Parked in the friend’s pink Olds beside the Great Northern tracks across from the elevator, it took them only three hours to finish off the supply, during which they became as relaxed as two dishrags, but when the friend, whose name Greg had now forgotten, saw Gary and LeRoy drive by, he said, “Cops! Oh, God!” and headed the other way fast, with his headlights off to avoid notice. Greg didn’t think it was a good idea to drive so fast in the dark but he didn’t know how to phrase this.

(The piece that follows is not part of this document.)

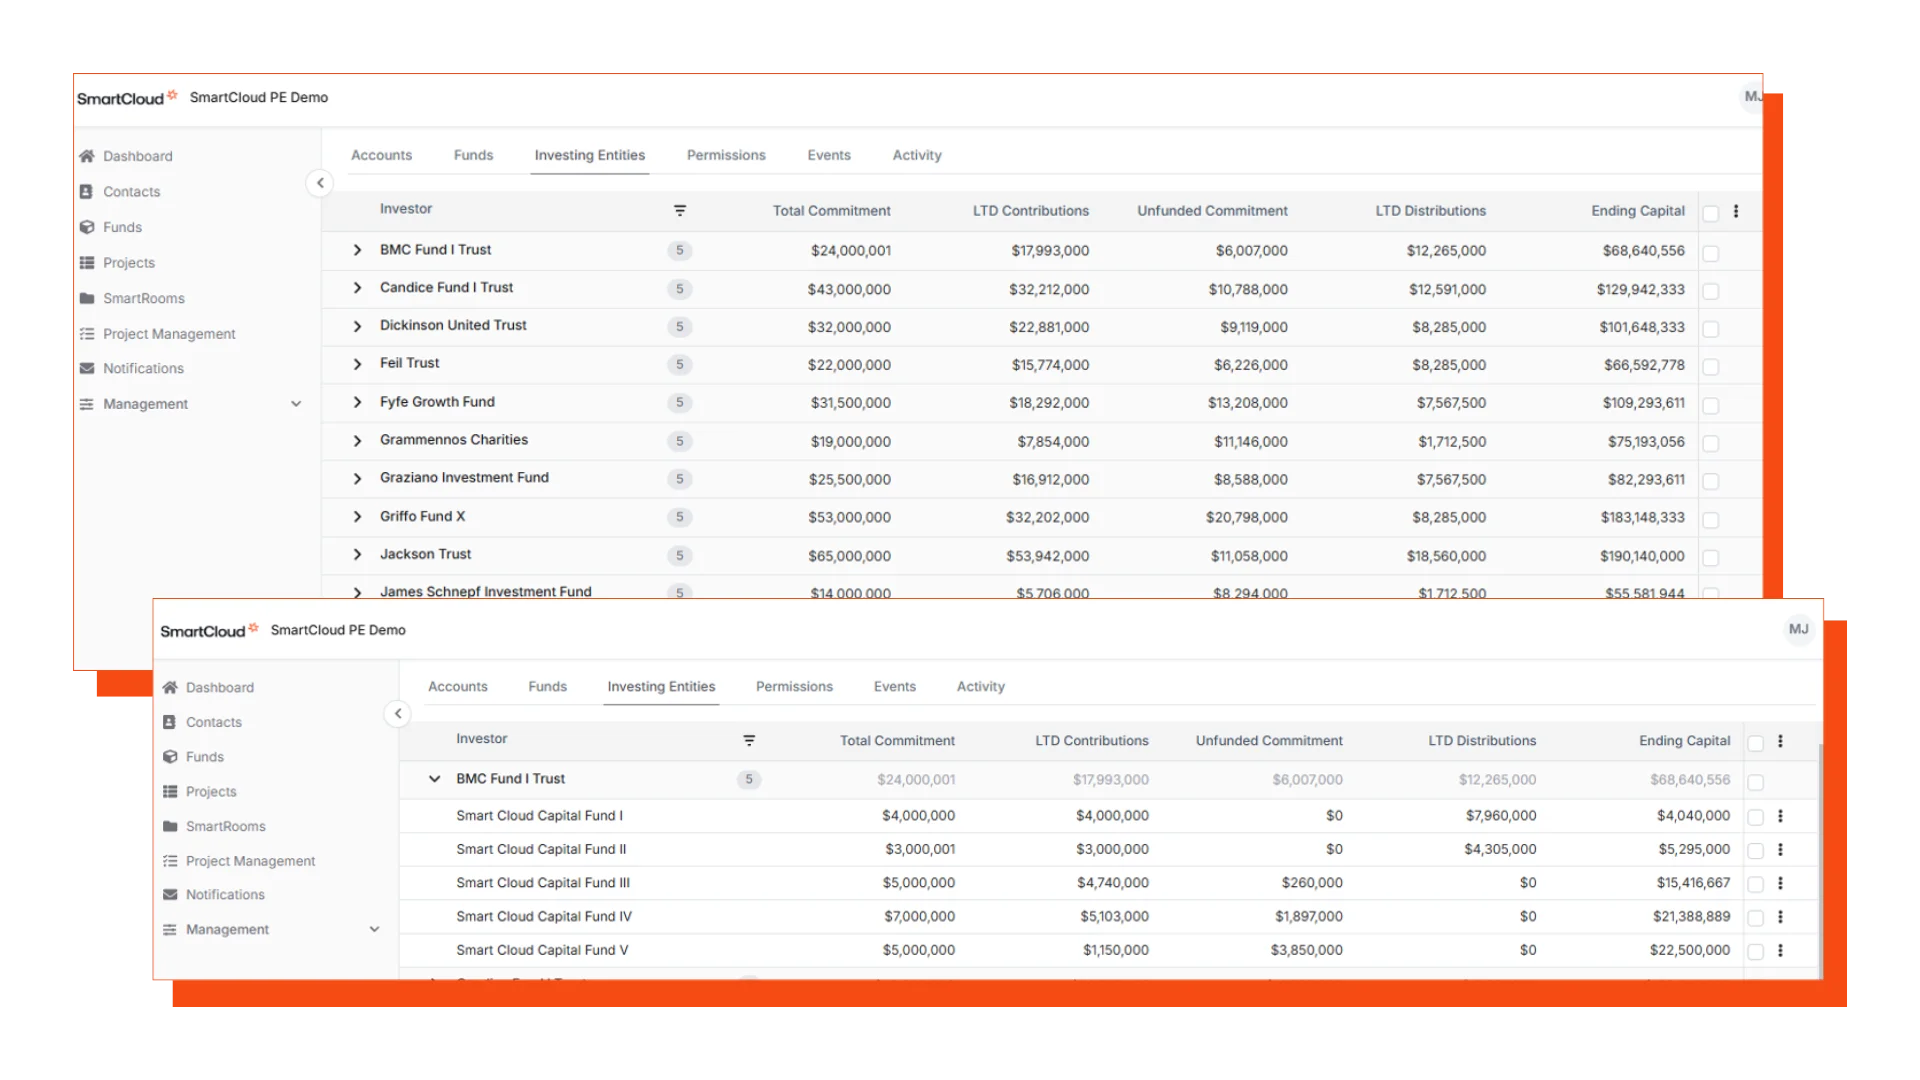The image size is (1920, 1080).
Task: Open the Investor column filter icon, upper table
Action: 680,211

They didn’t go far. Where the road turns left, they went straight, into the lumberyard. Dark shapes whizzed past like in a bad dream, and then one came straight at them, and when they woke up sometime later, there were two 3 × 8s in the car. Two boards sticking in the windshield and out the rear window, between the two of them.

Both of them had bad headaches, but not from the lumber. It had slammed into the car in the one exact spot it could’ve without killing them instantly. They weren’t scratched. Not even a sliver. They sat in the front seat staring straight ahead and tears ran down their cheeks. They climbed out and put, their arms around each other and tried to walk. They sat down on the ground. The sun was coming up. There were two boats on the lake. Light pastel clouds hung in the sky. The friend said, “I’m going to do something good with my life.” Greg didn’t know what he was going to do, but he wanted to yell to the fishermen and tell them that he was okay.

On the same spot where those two got a snootful, in May 1942 the middle Olson boy parked under the Cottonwood tree in his dad’s Ford pickup with a waitress from Mom and Dad’s Cafe named Tina, whom he had taken to see James Cagney in
The Fighting 69th
that night at the Alhambra (renamed the Victory) and whom he had admired for
weeks for the blouses she wore, which were the lowest-cut in those parts. They talked about her boyfriend for a while—he had been shipped to Hawaii—and then the boy reached for the gold medallion that hung from a long chain around her neck, curious to see what it said. When his fingers touched her skin, he saw a flash and felt a rumble as the four-story grain elevator a hundred yards away across the tracks went up in an explosion that was felt all the way north to Brainerd. The historic elevator, the pride of Wobegon and its prosperity, burst in a pillar of flame five hundred feet in the air, and jagged chunks of timber fell like bombs on the town. She jumped out and dove under the truck, and he sat looking at the shattered windshield, knowing that he was the cause of it all. “I did it,” he said. “It was me.”

Two days later, the American heroes of Corregidor surrendered and the Philippines fell to the Japanese.